Untranslatables of philosophical engineering

It's been five years now since I first wrote here about translation and untranslatables. This paradigm has been on my mind ever since. Thanks to Santa Claus, the Dictionary of Untranslatables - English edition ten years after the original publication in French - has found its way to my bookshelves. This is a huge reference collaborative work which I could not recommend enough to lovers of languages and philosophy. That includes hopefully about anyone reading those lines.
By design, this work is a never-ending story, the untranslatable being, as Barbara Cassin keeps reminding us, what needs to be translated again and again, and we'll never be done with it. That's why adaptation of the Dictionary in more languages is planned or in the making.
It's interesting to explore the Dictionary to see if and how it helps us to understand the terms of our philosophical engineering realm, as Alexandre Monnin  and  Harry Halpin among others now like to call it. Those folks have already done a great job trying to shed a bit of philosophical light over our passionate permathreads about identity, reference, resourcedocument, work, concept and more of the same. If we are never done with those, it's not necessarily because philosophical engineers are either lousy philosophers or crappy engineers, or even both. Granted, all sorts of people have been involved in such debates, often with great innocence and not enough either philosophical or technical background to tackle such difficult issues. But many more are very good philosophers or smart engineers indeed, and a good bunch of them can proudly claim to be both. If those smart brains can't come after years of debate with definitive and clear agreements about such concepts, and how they should be translated in the Web languages and implemented in its very architecture, it's certainly because they are akin to the hard core of untranslatables that philosophers and linguists have kept trying to translate for ages. And with no surprise, some of them are already important entries in the said Dictionary, because they have a long history in pre-Web philosophy, like identity, reference, thing, work, representation, or word. Some more have minor or side entries, like topic or description, and some are absent because their conceptual difficulty has emerged as a pure product of the Web, like resource, content, or data
Translation issues for such hard-core concepts do not only happen when translating them into other natural languages than their original one, most of the time some dialect of Globish. They also happen any time one wants to cross-link or make interoperable different business, technical or domain dialects, even using the same (apparently) natural language. Classes of librarians, knowledge engineers bred in Description Logics and object-oriented developers are different animals, their actual operational semantics are radically different, but close enough to bring about potential confusion when those people try to sit and build something together, an event likely to happen in the context of the Web.

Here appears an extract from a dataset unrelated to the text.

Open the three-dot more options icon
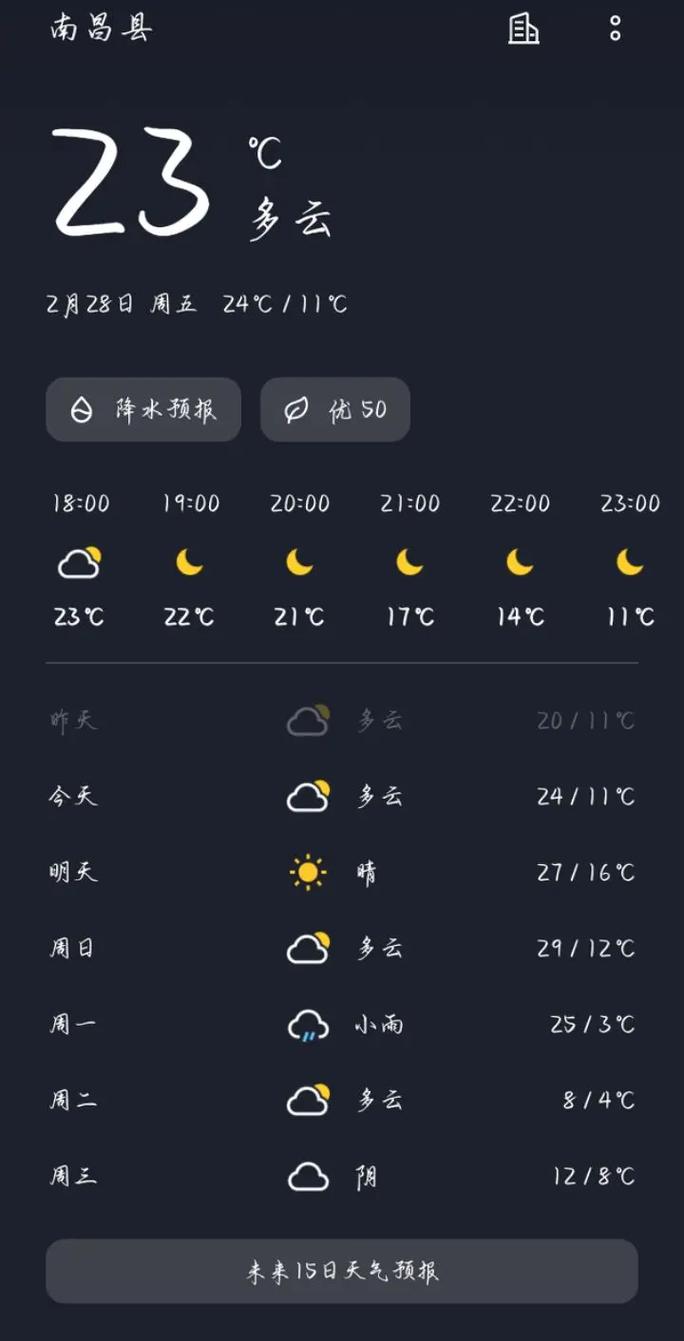Viewport: 684px width, 1341px height. pos(614,29)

The local usages all appear as avatars of some (the same, or not) fuzzy underlying untranslatable, having to do with hierarchy and inheritance, rooted in the pervasive genus-species paradigm, and bearing the same name here and there by chance and necessity of linguistic evolution, involving various contingent reasons such as finitude of lexicons, laziness or reluctance to coin new and specific terms, jokes and puns, lousy semantic extensions etc. 
If the Web is here to stay as a major production of human knowledge, and considered as such by philosophers, a future revision or extension of the Dictionary will (should) include those untranslatables of philosophical engineering. For the greatest benefit of both philosophers and engineers, and the delight of all those pretending to be both.